- **Work to complete**: Rewrite these records as a numbered list, leaving out the blank lines.

- **Entries provided**:
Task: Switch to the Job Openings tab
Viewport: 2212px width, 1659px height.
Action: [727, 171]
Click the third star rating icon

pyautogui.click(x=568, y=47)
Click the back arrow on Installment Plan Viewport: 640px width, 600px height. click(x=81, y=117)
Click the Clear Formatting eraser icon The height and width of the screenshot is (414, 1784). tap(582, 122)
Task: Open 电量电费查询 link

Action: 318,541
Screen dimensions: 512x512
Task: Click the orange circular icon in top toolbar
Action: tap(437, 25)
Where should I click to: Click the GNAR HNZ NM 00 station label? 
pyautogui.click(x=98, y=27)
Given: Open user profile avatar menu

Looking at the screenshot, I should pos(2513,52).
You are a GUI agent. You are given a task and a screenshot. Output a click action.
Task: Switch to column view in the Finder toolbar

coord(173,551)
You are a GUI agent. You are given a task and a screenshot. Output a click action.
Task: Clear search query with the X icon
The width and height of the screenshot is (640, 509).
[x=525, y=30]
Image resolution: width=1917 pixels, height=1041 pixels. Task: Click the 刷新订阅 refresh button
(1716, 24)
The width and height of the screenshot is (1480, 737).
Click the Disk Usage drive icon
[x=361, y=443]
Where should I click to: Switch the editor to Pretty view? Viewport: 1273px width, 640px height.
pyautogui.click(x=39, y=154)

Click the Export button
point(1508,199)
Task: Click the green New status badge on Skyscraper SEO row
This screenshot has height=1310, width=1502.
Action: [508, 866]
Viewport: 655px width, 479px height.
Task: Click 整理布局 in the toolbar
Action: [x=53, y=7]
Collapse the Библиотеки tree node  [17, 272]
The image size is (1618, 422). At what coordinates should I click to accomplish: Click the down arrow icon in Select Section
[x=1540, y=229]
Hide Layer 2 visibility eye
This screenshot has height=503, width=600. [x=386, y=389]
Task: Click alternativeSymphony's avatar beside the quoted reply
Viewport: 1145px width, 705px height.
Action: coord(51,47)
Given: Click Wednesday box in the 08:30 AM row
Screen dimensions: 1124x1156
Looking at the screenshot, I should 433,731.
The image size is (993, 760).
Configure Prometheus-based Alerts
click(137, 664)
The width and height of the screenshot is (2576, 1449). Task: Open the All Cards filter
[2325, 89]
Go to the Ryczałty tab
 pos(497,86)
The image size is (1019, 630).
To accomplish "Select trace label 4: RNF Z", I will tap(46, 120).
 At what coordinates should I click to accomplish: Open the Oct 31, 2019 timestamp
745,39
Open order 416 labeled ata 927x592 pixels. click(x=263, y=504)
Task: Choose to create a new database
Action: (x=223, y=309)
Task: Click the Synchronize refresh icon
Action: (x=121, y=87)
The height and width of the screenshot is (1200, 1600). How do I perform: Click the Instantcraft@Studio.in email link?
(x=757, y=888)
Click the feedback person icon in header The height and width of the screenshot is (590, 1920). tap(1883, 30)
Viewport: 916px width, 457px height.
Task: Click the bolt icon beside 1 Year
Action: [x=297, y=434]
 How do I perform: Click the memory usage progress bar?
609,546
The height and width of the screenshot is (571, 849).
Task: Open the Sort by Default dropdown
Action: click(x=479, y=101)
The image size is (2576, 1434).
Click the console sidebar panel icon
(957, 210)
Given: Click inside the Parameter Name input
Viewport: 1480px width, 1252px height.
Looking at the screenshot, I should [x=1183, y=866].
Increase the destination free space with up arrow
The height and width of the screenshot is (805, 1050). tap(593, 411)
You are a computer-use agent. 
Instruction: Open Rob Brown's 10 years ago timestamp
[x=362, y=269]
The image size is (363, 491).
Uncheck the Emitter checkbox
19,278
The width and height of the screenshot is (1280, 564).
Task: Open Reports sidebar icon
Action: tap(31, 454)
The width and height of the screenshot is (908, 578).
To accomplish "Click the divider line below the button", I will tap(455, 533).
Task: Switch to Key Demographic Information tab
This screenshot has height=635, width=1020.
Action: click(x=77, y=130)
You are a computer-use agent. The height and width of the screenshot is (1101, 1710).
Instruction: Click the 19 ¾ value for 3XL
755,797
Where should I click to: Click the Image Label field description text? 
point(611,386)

- **Full output**:
1. Task: Switch to the Job Openings tab
2. Viewport: 2212px width, 1659px height.
3. Action: [727, 171]
4. Click the third star rating icon
5. pyautogui.click(x=568, y=47)
6. Click the back arrow on Installment Plan Viewport: 640px width, 600px height. click(x=81, y=117)
7. Click the Clear Formatting eraser icon The height and width of the screenshot is (414, 1784). tap(582, 122)
8. Task: Open 电量电费查询 link
9. Action: 318,541
10. Screen dimensions: 512x512
11. Task: Click the orange circular icon in top toolbar
12. Action: tap(437, 25)
13. Where should I click to: Click the GNAR HNZ NM 00 station label? 
14. pyautogui.click(x=98, y=27)
15. Given: Open user profile avatar menu
16. Looking at the screenshot, I should pos(2513,52).
17. You are a GUI agent. You are given a task and a screenshot. Output a click action.
18. Task: Switch to column view in the Finder toolbar
19. coord(173,551)
20. You are a GUI agent. You are given a task and a screenshot. Output a click action.
21. Task: Clear search query with the X icon
22. The width and height of the screenshot is (640, 509).
23. [x=525, y=30]
24. Image resolution: width=1917 pixels, height=1041 pixels. Task: Click the 刷新订阅 refresh button
25. (1716, 24)
26. The width and height of the screenshot is (1480, 737).
27. Click the Disk Usage drive icon
28. [x=361, y=443]
29. Where should I click to: Switch the editor to Pretty view? Viewport: 1273px width, 640px height.
30. pyautogui.click(x=39, y=154)
31. Click the Export button
32. point(1508,199)
33. Task: Click the green New status badge on Skyscraper SEO row
34. This screenshot has height=1310, width=1502.
35. Action: [508, 866]
36. Viewport: 655px width, 479px height.
37. Task: Click 整理布局 in the toolbar
38. Action: [x=53, y=7]
39. Collapse the Библиотеки tree node  [17, 272]
40. The image size is (1618, 422). At what coordinates should I click to accomplish: Click the down arrow icon in Select Section
41. [x=1540, y=229]
42. Hide Layer 2 visibility eye
43. This screenshot has height=503, width=600. [x=386, y=389]
44. Task: Click alternativeSymphony's avatar beside the quoted reply
45. Viewport: 1145px width, 705px height.
46. Action: coord(51,47)
47. Given: Click Wednesday box in the 08:30 AM row
48. Screen dimensions: 1124x1156
49. Looking at the screenshot, I should 433,731.
50. The image size is (993, 760).
51. Configure Prometheus-based Alerts
52. click(137, 664)
53. The width and height of the screenshot is (2576, 1449). Task: Open the All Cards filter
54. [2325, 89]
55. Go to the Ryczałty tab
56.  pos(497,86)
57. The image size is (1019, 630).
58. To accomplish "Select trace label 4: RNF Z", I will tap(46, 120).
59.  At what coordinates should I click to accomplish: Open the Oct 31, 2019 timestamp
60. 745,39
61. Open order 416 labeled ata 927x592 pixels. click(x=263, y=504)
62. Task: Choose to create a new database
63. Action: (x=223, y=309)
64. Task: Click the Synchronize refresh icon
65. Action: (x=121, y=87)
66. The height and width of the screenshot is (1200, 1600). How do I perform: Click the Instantcraft@Studio.in email link?
67. (x=757, y=888)
68. Click the feedback person icon in header The height and width of the screenshot is (590, 1920). tap(1883, 30)
69. Viewport: 916px width, 457px height.
70. Task: Click the bolt icon beside 1 Year
71. Action: [x=297, y=434]
72.  How do I perform: Click the memory usage progress bar?
73. 609,546
74. The height and width of the screenshot is (571, 849).
75. Task: Open the Sort by Default dropdown
76. Action: click(x=479, y=101)
77. The image size is (2576, 1434).
78. Click the console sidebar panel icon
79. (957, 210)
80. Given: Click inside the Parameter Name input
81. Viewport: 1480px width, 1252px height.
82. Looking at the screenshot, I should [x=1183, y=866].
83. Increase the destination free space with up arrow
84. The height and width of the screenshot is (805, 1050). tap(593, 411)
85. You are a computer-use agent. 
86. Instruction: Open Rob Brown's 10 years ago timestamp
87. [x=362, y=269]
88. The image size is (363, 491).
89. Uncheck the Emitter checkbox
90. 19,278
91. The width and height of the screenshot is (1280, 564).
92. Task: Open Reports sidebar icon
93. Action: tap(31, 454)
94. The width and height of the screenshot is (908, 578).
95. To accomplish "Click the divider line below the button", I will tap(455, 533).
96. Task: Switch to Key Demographic Information tab
97. This screenshot has height=635, width=1020.
98. Action: click(x=77, y=130)
99. You are a computer-use agent. The height and width of the screenshot is (1101, 1710).
100. Instruction: Click the 19 ¾ value for 3XL
101. 755,797
102. Where should I click to: Click the Image Label field description text? 
103. point(611,386)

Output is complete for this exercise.